AlixPartners predicts holiday retail sales growth of 3.5 to 4.4 percent[1], while Deloitte forecasts growth of 4 to 4.5 percent[2] and the National Retail Federation (NRF) expects an increase of 3.6 to 4 percent.[3]

Figure 1. Estimated Expenditures on Gifts, 2007-2017*

* Figures from the National Retail Federation.

Impact on Florida

In Florida, the Florida Retail Federation (FRF) anticipates that those spending increases will be a bit more modest, perhaps 3 to 3.5 percent,[4] due to the negative impact of Hurricane Irma which left some Floridians dealing with property damage or lost workdays. Consumer spending accounts for 75 percent of Florida’s gross domestic product, and thus is particularly important in the Sunshine State.

The holiday shopping season is vital, supplying 20 to 40 percent of Florida retailers’ annual sales. Florida’s retail businesses employ 2.7 million Floridians, or one out of every five jobs. Florida retail sales benefit from the tourism industry, since foreign tourists consider Florida a shopping destination, part of what makes our state an attractive vacation spot.

Online Shopping

2017 marks a milestone in Americans’ purchasing patterns. For the first time in the history of the National Retail Federation’s consumer survey, a majority of shoppers (59 percent) said they would be shopping online. Indeed, Adobe Digital Insights reports that American shoppers spent a record $5.03 billion in 24 hours on Black Friday 2017 alone. That figure surpassed predictions and marks a 16.9 percent increase in dollars spent online compared with that day in the 2016 shopping season.

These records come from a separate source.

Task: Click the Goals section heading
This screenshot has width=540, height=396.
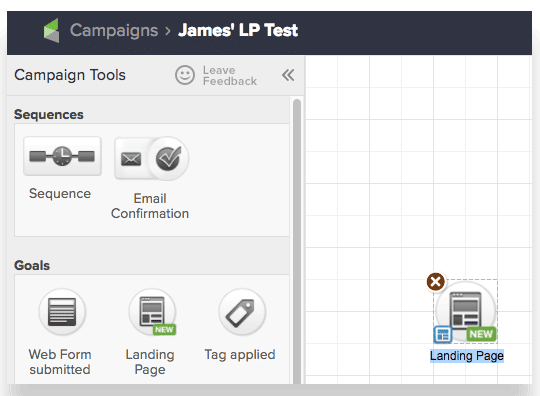Action: (x=32, y=265)
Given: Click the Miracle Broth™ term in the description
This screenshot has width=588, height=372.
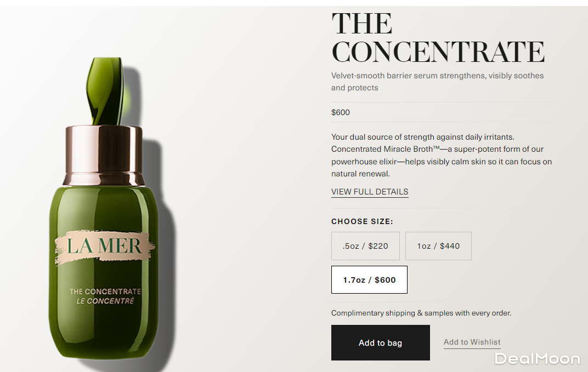Looking at the screenshot, I should coord(412,149).
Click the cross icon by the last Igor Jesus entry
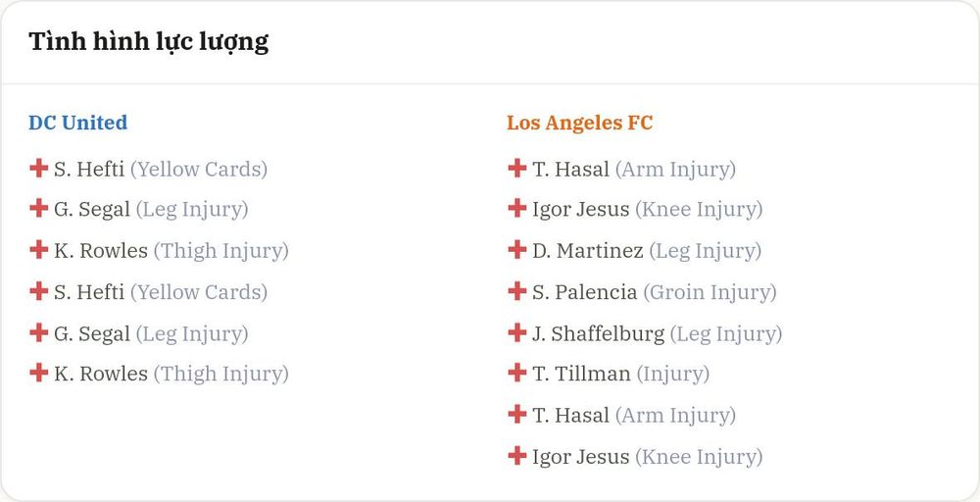The height and width of the screenshot is (502, 980). click(516, 455)
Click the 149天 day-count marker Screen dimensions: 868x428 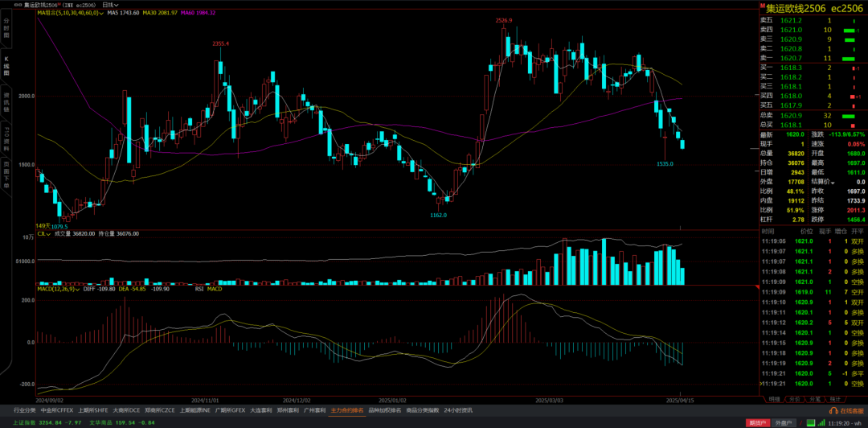pos(43,226)
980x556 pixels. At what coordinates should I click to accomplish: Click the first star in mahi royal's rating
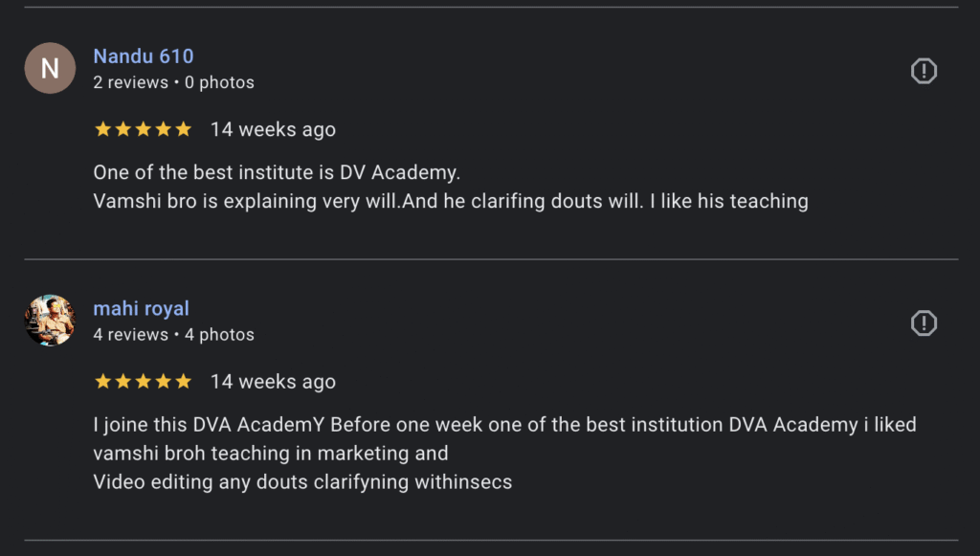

Online retail giant Amazon reported that Black Friday orders were rolling in "at record levels," with over 200,000 toys sold in just the first five hours of that day. Some experts estimate that consumers who plan to shop online are planning to spend about 70 percent more than in-store-only shoppers,[5] making them a particularly lucrative audience.

There are some differences in the traffic and revenue among online shoppers. Consumers are using their smartphones for browsing, almost the same as on a computer. However, sales revenue is higher on the traditional computer, perhaps because shoppers wary of online frauds are using a computer for purchasing big-ticket items due to perceptions of better security.

Figure 2. Online Traffic and Revenue by Device, November 2017[6]


The In-store Experience

A survey conducted in September by Forbes found respondents reporting that they will spend 6% more this holiday season than they did last year, splitting their purchases 50/50 between online and in stores.[7] Shoppers said that the in-person experience allows them to browse for gifts, try on clothing, or find out more about products.

One group is especially fond of brick-and-mortar shopping: Young Gen Z consumers (age 13 to 16) said they look forward to in-store holiday shopping because of the fun experiences, special events, holiday lights, and in-store specials. It remains to be seen whether this trend will persist as this cohort ages, or whether their preferences will shift in response to adult responsibilities.

Hiring and Jobs

Holiday retail activity relies on an influx of new and temporary employees. Similar to last year, Amazon said it would hire 120,000 more workers in the U.S. for this holiday season to work at the 75 fulfillment centers nationwide—picking, packing, and shipping the deluge of holiday orders. Amazon also said it expects to convert thousands of positions to full-time jobs. 

Several U.S. retailers, including Macy’s and Kohl’s, have been concentrating on the online components of their businesses and have ramped up hiring seasonal workers to staff their distribution centers. Target said it would hire 100,000 temporary workers, but Wal-Mart plans to offer existing workers more hours rather than adding seasonal workers.[8]

Sustained Impact

Will the uptick in holiday shopping lead to improved economic conditions, or will the benefits dry up once the Christmas trees hit the curb? Only time will tell. But the NRF survey revealed one very positive data point regarding the economy: Only 27 percent of consumers said that their holiday spending would be affected by concerns about the nation’s economy, down from 32 percent in 2016 and marking the lowest level since the NRF survey began asking that question in 2009 during the Great Recession.

For now, both consumers and economists seem very merry indeed.